◆ **Written problem**
Reproduce all of the following items word for word.

◆ **Dataset records**
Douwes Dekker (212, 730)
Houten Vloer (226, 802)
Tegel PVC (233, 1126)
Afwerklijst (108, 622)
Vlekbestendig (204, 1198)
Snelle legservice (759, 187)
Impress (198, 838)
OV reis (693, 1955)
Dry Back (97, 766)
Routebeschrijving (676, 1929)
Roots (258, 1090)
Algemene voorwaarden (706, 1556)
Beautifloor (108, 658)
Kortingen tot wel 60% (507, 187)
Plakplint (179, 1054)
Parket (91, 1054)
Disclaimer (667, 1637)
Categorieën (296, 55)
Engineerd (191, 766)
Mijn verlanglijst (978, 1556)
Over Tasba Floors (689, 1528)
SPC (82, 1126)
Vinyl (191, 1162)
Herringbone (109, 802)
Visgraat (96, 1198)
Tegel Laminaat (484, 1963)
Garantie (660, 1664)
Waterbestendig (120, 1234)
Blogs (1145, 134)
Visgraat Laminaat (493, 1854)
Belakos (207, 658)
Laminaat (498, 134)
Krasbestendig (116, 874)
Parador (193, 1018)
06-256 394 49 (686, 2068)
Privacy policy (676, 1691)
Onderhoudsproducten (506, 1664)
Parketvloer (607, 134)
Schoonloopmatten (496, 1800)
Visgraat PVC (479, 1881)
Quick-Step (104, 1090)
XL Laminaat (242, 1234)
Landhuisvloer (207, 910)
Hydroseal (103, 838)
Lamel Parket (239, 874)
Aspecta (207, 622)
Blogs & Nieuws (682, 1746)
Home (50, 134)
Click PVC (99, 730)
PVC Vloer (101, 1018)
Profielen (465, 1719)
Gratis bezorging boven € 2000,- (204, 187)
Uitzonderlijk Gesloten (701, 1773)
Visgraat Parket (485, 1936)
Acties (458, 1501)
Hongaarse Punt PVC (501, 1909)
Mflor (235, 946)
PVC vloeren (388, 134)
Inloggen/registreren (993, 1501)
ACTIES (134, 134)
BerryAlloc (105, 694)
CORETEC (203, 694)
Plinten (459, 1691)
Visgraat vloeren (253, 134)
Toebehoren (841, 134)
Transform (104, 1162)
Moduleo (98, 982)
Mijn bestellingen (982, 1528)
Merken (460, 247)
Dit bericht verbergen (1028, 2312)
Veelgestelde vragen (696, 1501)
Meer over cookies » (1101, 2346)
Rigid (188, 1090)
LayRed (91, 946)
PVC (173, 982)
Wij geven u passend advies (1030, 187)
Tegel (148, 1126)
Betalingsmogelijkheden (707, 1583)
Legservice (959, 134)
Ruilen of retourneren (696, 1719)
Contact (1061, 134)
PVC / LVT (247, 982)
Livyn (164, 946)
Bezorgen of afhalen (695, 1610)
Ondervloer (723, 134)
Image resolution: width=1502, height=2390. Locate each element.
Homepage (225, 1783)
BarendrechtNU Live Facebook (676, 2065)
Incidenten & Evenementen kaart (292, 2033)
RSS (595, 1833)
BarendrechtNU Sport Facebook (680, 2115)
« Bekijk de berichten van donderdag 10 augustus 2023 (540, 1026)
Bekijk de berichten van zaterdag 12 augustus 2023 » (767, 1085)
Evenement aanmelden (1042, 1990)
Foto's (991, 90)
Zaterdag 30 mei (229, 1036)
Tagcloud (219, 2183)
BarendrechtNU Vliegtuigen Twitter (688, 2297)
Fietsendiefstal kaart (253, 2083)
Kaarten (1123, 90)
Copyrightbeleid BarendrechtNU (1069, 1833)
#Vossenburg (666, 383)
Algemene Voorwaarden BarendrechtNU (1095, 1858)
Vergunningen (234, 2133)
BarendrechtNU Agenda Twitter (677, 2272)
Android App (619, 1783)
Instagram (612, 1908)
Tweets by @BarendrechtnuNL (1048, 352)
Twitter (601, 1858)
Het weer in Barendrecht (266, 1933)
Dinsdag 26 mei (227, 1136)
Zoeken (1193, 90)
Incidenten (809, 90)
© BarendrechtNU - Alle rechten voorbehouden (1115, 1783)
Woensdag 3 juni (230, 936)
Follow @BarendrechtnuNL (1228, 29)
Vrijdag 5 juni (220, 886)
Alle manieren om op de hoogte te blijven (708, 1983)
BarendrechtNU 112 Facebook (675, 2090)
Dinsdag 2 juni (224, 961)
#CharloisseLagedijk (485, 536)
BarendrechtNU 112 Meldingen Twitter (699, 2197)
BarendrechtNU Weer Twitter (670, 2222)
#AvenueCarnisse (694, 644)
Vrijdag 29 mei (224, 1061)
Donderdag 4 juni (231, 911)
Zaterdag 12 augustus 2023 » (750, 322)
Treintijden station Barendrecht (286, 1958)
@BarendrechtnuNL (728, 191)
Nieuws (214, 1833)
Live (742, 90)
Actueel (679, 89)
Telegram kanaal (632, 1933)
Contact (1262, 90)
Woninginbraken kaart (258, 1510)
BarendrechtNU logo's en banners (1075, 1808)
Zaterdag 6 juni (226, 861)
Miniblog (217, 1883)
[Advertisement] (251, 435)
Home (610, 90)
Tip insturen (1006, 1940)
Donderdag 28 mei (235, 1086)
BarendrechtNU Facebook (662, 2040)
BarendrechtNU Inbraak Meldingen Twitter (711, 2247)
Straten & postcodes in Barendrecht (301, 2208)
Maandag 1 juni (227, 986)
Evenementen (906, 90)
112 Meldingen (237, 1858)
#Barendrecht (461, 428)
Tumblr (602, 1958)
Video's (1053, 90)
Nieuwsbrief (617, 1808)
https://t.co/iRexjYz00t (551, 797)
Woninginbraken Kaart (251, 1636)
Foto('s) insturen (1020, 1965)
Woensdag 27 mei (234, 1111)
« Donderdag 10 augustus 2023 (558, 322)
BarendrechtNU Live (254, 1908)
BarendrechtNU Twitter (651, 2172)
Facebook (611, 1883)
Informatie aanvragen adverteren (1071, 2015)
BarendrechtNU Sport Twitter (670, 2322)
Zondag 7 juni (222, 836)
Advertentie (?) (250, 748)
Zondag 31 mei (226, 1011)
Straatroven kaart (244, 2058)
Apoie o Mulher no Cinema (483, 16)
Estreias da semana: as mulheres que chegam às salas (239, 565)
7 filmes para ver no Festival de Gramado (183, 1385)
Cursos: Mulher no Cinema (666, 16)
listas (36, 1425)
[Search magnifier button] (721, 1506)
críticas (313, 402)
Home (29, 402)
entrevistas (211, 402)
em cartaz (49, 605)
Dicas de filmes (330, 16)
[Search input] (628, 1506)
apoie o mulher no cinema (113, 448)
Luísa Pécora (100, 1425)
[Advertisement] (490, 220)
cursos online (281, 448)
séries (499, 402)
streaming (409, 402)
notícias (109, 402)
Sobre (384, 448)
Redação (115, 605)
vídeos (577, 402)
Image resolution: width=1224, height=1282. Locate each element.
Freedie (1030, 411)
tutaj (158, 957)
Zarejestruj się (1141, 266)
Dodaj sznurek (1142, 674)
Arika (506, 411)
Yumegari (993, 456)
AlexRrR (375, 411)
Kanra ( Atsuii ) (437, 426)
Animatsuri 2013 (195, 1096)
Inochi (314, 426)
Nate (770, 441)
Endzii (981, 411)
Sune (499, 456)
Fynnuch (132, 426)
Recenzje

◆ **Result of the task**
Douwes Dekker (212, 730)
Houten Vloer (226, 802)
Tegel PVC (233, 1126)
Afwerklijst (108, 622)
Vlekbestendig (204, 1198)
Snelle legservice (759, 187)
Impress (198, 838)
OV reis (693, 1955)
Dry Back (97, 766)
Routebeschrijving (676, 1929)
Roots (258, 1090)
Algemene voorwaarden (706, 1556)
Beautifloor (108, 658)
Kortingen tot wel 60% (507, 187)
Plakplint (179, 1054)
Parket (91, 1054)
Disclaimer (667, 1637)
Categorieën (296, 55)
Engineerd (191, 766)
Mijn verlanglijst (978, 1556)
Over Tasba Floors (689, 1528)
SPC (82, 1126)
Vinyl (191, 1162)
Herringbone (109, 802)
Visgraat (96, 1198)
Tegel Laminaat (484, 1963)
Garantie (660, 1664)
Waterbestendig (120, 1234)
Blogs (1145, 134)
Visgraat Laminaat (493, 1854)
Belakos (207, 658)
Laminaat (498, 134)
Krasbestendig (116, 874)
Parador (193, 1018)
06-256 394 49 (686, 2068)
Privacy policy (676, 1691)
Onderhoudsproducten (506, 1664)
Parketvloer (607, 134)
Schoonloopmatten (496, 1800)
Visgraat PVC (479, 1881)
Quick-Step (104, 1090)
XL Laminaat (242, 1234)
Landhuisvloer (207, 910)
Hydroseal (103, 838)
Lamel Parket (239, 874)
Aspecta (207, 622)
Blogs & Nieuws (682, 1746)
Home (50, 134)
Click PVC (99, 730)
PVC Vloer (101, 1018)
Profielen (465, 1719)
Gratis bezorging boven € 2000,- (204, 187)
Uitzonderlijk Gesloten (701, 1773)
Visgraat Parket (485, 1936)
Acties (458, 1501)
Hongaarse Punt PVC (501, 1909)
Mflor (235, 946)
PVC vloeren (388, 134)
Inloggen/registreren (993, 1501)
ACTIES (134, 134)
BerryAlloc (105, 694)
CORETEC (203, 694)
Plinten (459, 1691)
Visgraat vloeren (253, 134)
Toebehoren (841, 134)
Transform (104, 1162)
Moduleo (98, 982)
Mijn bestellingen (982, 1528)
Merken (460, 247)
Dit bericht verbergen (1028, 2312)
Veelgestelde vragen (696, 1501)
Meer over cookies » (1101, 2346)
Rigid (188, 1090)
LayRed (91, 946)
PVC (173, 982)
Wij geven u passend advies (1030, 187)
Tegel (148, 1126)
Betalingsmogelijkheden (707, 1583)
Legservice (959, 134)
Ruilen of retourneren (696, 1719)
Contact (1061, 134)
PVC / LVT (247, 982)
Livyn (164, 946)
Bezorgen of afhalen (695, 1610)
Ondervloer (723, 134)
Image resolution: width=1502, height=2390. Locate each element.
Homepage (225, 1783)
BarendrechtNU Live Facebook (676, 2065)
Incidenten & Evenementen kaart (292, 2033)
RSS (595, 1833)
BarendrechtNU Sport Facebook (680, 2115)
« Bekijk de berichten van donderdag 10 augustus 2023 (540, 1026)
Bekijk de berichten van zaterdag 12 augustus 2023 » (767, 1085)
Evenement aanmelden (1042, 1990)
Foto's (991, 90)
Zaterdag 30 mei (229, 1036)
Tagcloud (219, 2183)
BarendrechtNU Vliegtuigen Twitter (688, 2297)
Fietsendiefstal kaart (253, 2083)
Kaarten (1123, 90)
Copyrightbeleid BarendrechtNU (1069, 1833)
#Vossenburg (666, 383)
Algemene Voorwaarden BarendrechtNU (1095, 1858)
Vergunningen (234, 2133)
BarendrechtNU Agenda Twitter (677, 2272)
Android App (619, 1783)
Instagram (612, 1908)
Tweets by @BarendrechtnuNL (1048, 352)
Twitter (601, 1858)
Het weer in Barendrecht (266, 1933)
Dinsdag 26 mei (227, 1136)
Zoeken (1193, 90)
Incidenten (809, 90)
© BarendrechtNU - Alle rechten voorbehouden (1115, 1783)
Woensdag 3 juni (230, 936)
Follow @BarendrechtnuNL (1228, 29)
Vrijdag 5 juni (220, 886)
Alle manieren om op de hoogte te blijven (708, 1983)
BarendrechtNU 112 Facebook (675, 2090)
Dinsdag 2 juni (224, 961)
#CharloisseLagedijk (485, 536)
BarendrechtNU 112 Meldingen Twitter (699, 2197)
BarendrechtNU Weer Twitter (670, 2222)
#AvenueCarnisse (694, 644)
Vrijdag 29 mei (224, 1061)
Donderdag 4 juni (231, 911)
Zaterdag 12 augustus 2023 » (750, 322)
Treintijden station Barendrecht (286, 1958)
@BarendrechtnuNL (728, 191)
Nieuws (214, 1833)
Live (742, 90)
Actueel (679, 89)
Telegram kanaal (632, 1933)
Contact (1262, 90)
Woninginbraken kaart (258, 1510)
BarendrechtNU logo's en banners (1075, 1808)
Zaterdag 6 juni (226, 861)
Miniblog (217, 1883)
[Advertisement] (251, 435)
Home (610, 90)
Tip insturen (1006, 1940)
Donderdag 28 mei (235, 1086)
BarendrechtNU Facebook (662, 2040)
BarendrechtNU Inbraak Meldingen Twitter (711, 2247)
Straten & postcodes in Barendrecht (301, 2208)
Maandag 1 juni (227, 986)
Evenementen (906, 90)
112 Meldingen (237, 1858)
#Barendrecht (461, 428)
Tumblr (602, 1958)
Video's (1053, 90)
Nieuwsbrief (617, 1808)
https://t.co/iRexjYz00t (551, 797)
Woninginbraken Kaart (251, 1636)
Foto('s) insturen (1020, 1965)
Woensdag 27 mei (234, 1111)
« Donderdag 10 augustus 2023 (558, 322)
BarendrechtNU Live (254, 1908)
BarendrechtNU Twitter (651, 2172)
Facebook (611, 1883)
Informatie aanvragen adverteren (1071, 2015)
BarendrechtNU Sport Twitter (670, 2322)
Zondag 7 juni (222, 836)
Advertentie (?) (250, 748)
Zondag 31 mei (226, 1011)
Straatroven kaart (244, 2058)
Apoie o Mulher no Cinema (483, 16)
Estreias da semana: as mulheres que chegam às salas (239, 565)
7 filmes para ver no Festival de Gramado (183, 1385)
Cursos: Mulher no Cinema (666, 16)
listas (36, 1425)
[Search magnifier button] (721, 1506)
críticas (313, 402)
Home (29, 402)
entrevistas (211, 402)
em cartaz (49, 605)
Dicas de filmes (330, 16)
[Search input] (628, 1506)
apoie o mulher no cinema (113, 448)
Luísa Pécora (100, 1425)
[Advertisement] (490, 220)
cursos online (281, 448)
séries (499, 402)
streaming (409, 402)
notícias (109, 402)
Sobre (384, 448)
Redação (115, 605)
vídeos (577, 402)
Image resolution: width=1224, height=1282. Locate each element.
Freedie (1030, 411)
tutaj (158, 957)
Zarejestruj się (1141, 266)
Dodaj sznurek (1142, 674)
Arika (506, 411)
Yumegari (993, 456)
AlexRrR (375, 411)
Kanra ( Atsuii ) (437, 426)
Animatsuri 2013 (195, 1096)
Inochi (314, 426)
Nate (770, 441)
Endzii (981, 411)
Sune (499, 456)
Fynnuch (132, 426)
Recenzje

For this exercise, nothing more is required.